Parallel 101
18/Jun 2013
With the unveiling of next gen console specifications it’s clear that multi-threaded code is here to stay (I don’t think anyone expected otherwise). If anything, it’ll be even more common, new CPUs run at relatively low frequencies (when compared to modern PCs), so we’ll definitely have to go wide to use their potential. Here’s a quick cheat sheet I’m usually following when trying to move code to a background thread. Please note: move. It is not about writing code from scratch, it’s about taking an existing subsystem and making it run in multiple threads.
choose wisely. First step is to decide what piece of code do we want to parallelize. It’d be tempting to start with the slowest function, but it’s not always the best choice (except in the ideal world with no deadlines). What you really want to choose is the fragment that’ll give you decent gains and is not crazy hard to modify (every codebase has its dark corners). It’s a little bit like EV, but with “easiness” instead of probability (or probability of actually being able to do it). This rule applies at few different levels – also when actually modifying code. Yes, it’s tempting to go completely lock free and have no contention whatsoever, but holding a lock for a short duration is not the end of the world. We should strive for perfection, but not necessarily when it means that now your changes take 10x as much time and require rewriting 90% of the original code.

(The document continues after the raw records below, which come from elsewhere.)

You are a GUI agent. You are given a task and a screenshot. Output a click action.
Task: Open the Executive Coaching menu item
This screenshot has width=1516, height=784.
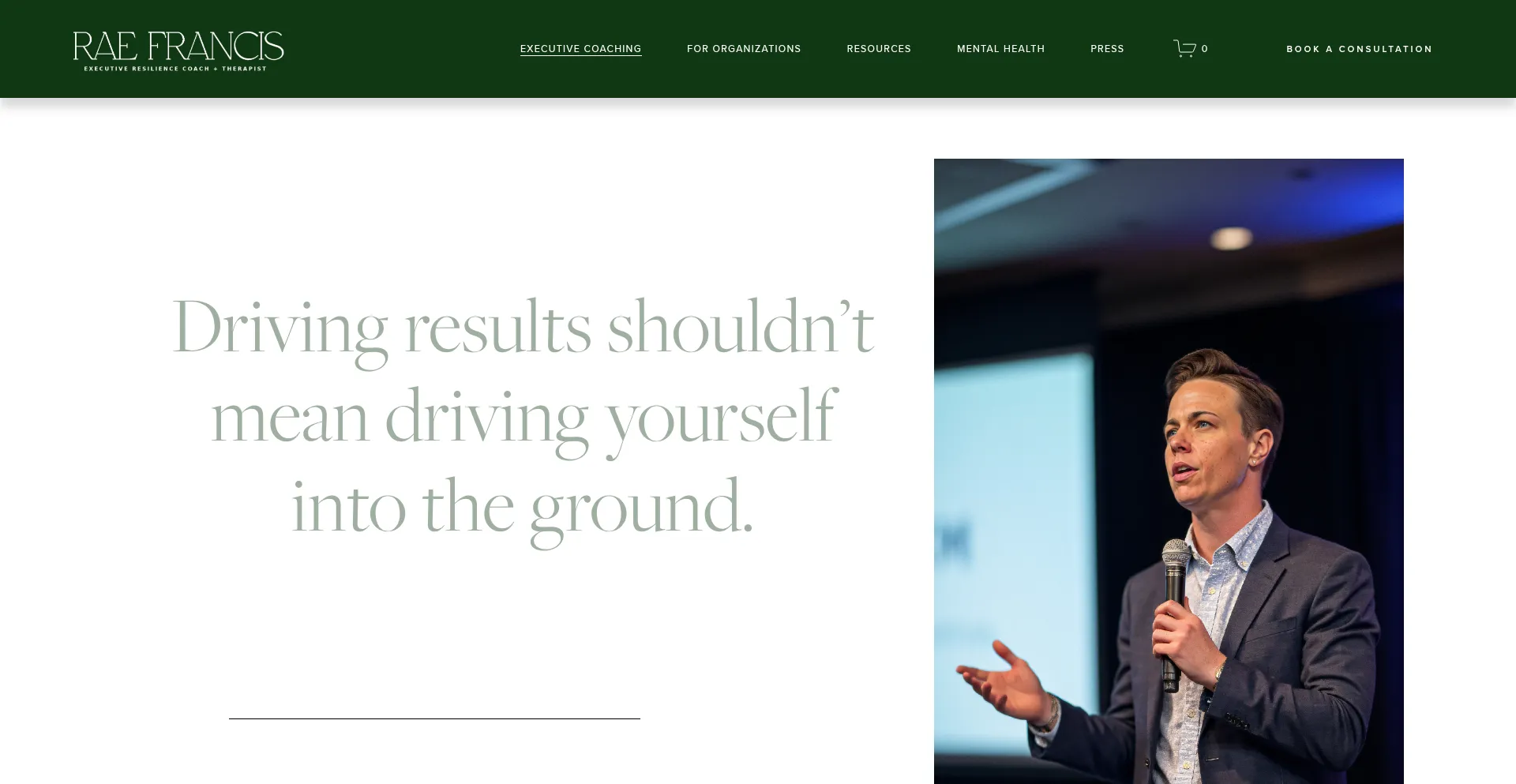580,49
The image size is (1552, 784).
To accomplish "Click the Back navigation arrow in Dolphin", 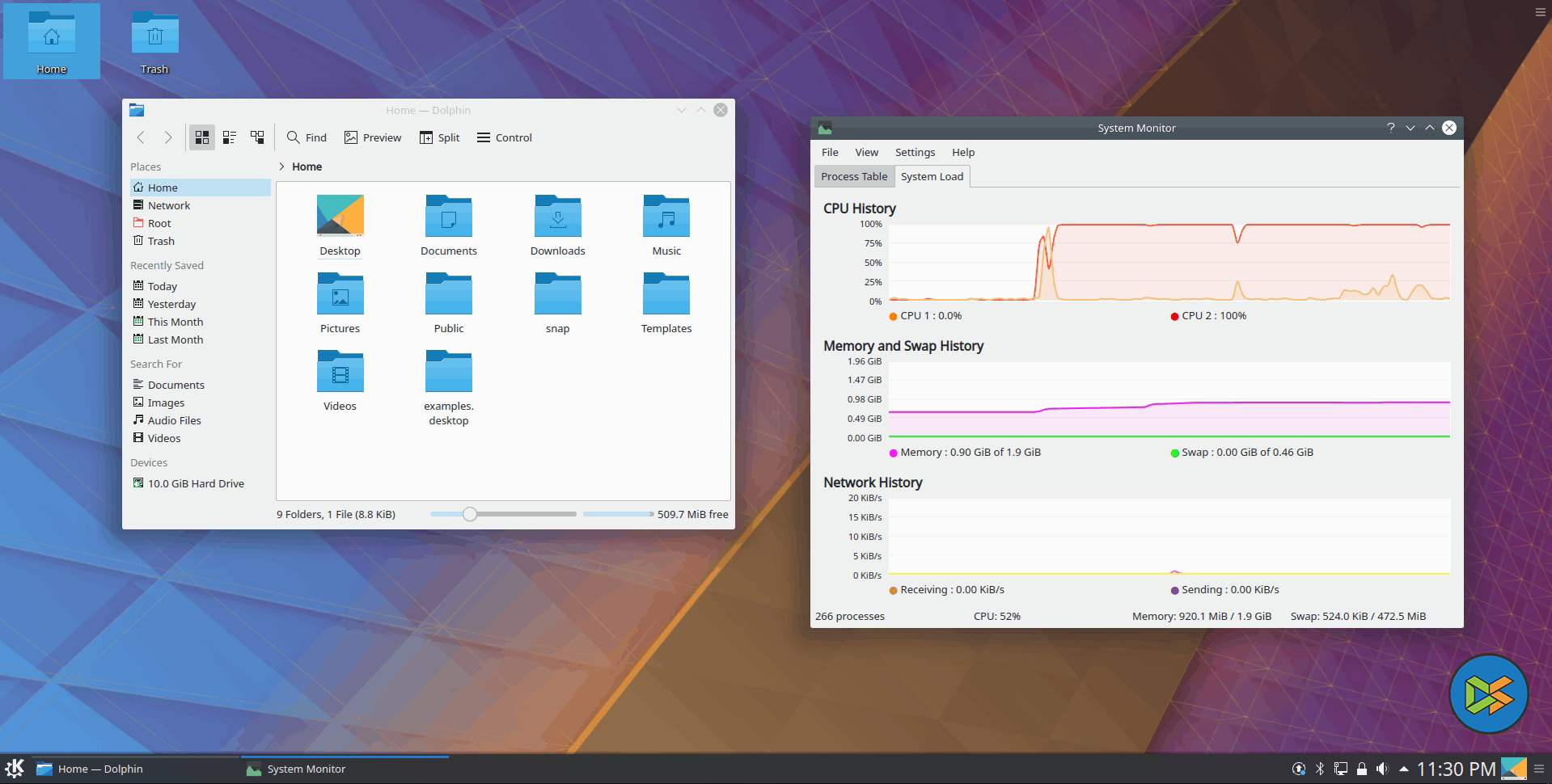I will pyautogui.click(x=141, y=137).
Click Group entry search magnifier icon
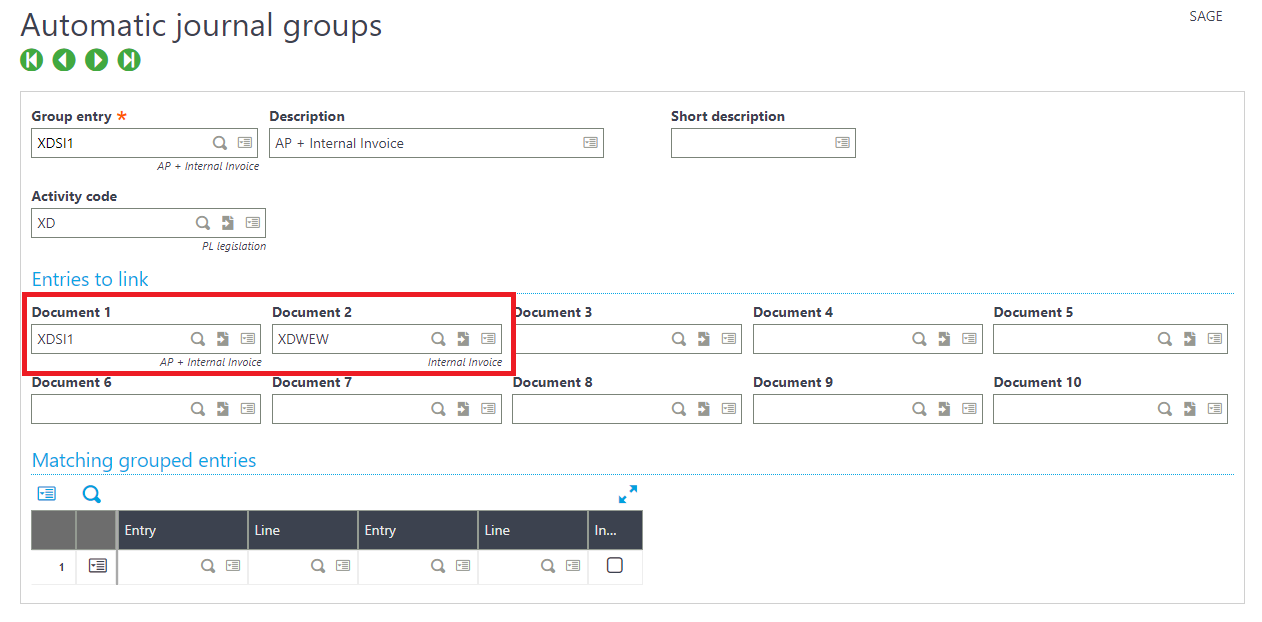This screenshot has width=1262, height=622. [220, 143]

think about the data. What are your inputs, what are your outputs, what memory do you touch in any way (focus on writes, though). I like to use compiler to do the heavy lifting for me and move the code I’m going to modify outside the class, sometimes even to a separate file. Obviously, it will not compile at first, which is the whole point – now compiler will complain about all the data/functions I’m going to need… Next step is trying to get it to compile… and stop there, I rarely actually use this version for anything, this is solely to estimate the scope of the task. YMMV, but usually the more changes I have to make to get the code to compile – the more tricky the final implementation will be.
there is no “one size fits all” solution. Typically, when operating on objects, single job packet = single object. It’s not always the best/easiest to implement, though, so don’t choose it automatically. For example, let’s think about rendering multiple scenes at once (not a real life example, but close enough hopefully, had to obfuscate it slightly to protect the innocent). The most obvious approach would be to spawn job for each object and let the thread pool deal with the rest. This causes potential contention issues, though. Now, we have multiple threads touching same data (scene). Less orthodox solution would be to process each scene in a separate thread (so single job = all scene objects in this case). We know we’re the exclusive owners, so no need to synchronize access. Yes, load balancing will be slightly worse and on some systems you might need to yield manually, to give other cores a chance, but in many cases it’s much much faster to implement (see point 1).
use your original, single threaded implementation for verification purposes.
actually, it’s nice to have at least 3-4 different “modes” and an option to switch between them while running the game:
“old”, single threaded,
“jobified” version, but running sequentially (i.e. only one job at a time),
final multi-threaded version,
on top of that, we might need even more variations. For example, when using double-buffering of data, it’s handy to have single threaded/single buffer + single threaded/double-buffer versions (to verify the buffering code). For platforms without shared memory, it’s nice to have a way of “faking” memory transfer (e.g. with memcpy instead of DMA move)
having multiple modes makes it easier to debug & profile our changes. When something goes wrong (yes, when, not if), switching between different modes should give us some first clues. Sequential jobs working OK? Job code probably fine, problems most likely caused by data races. “memcpy” version OK, but problems when running at the actual device? Might be a sign of missing DMA wait.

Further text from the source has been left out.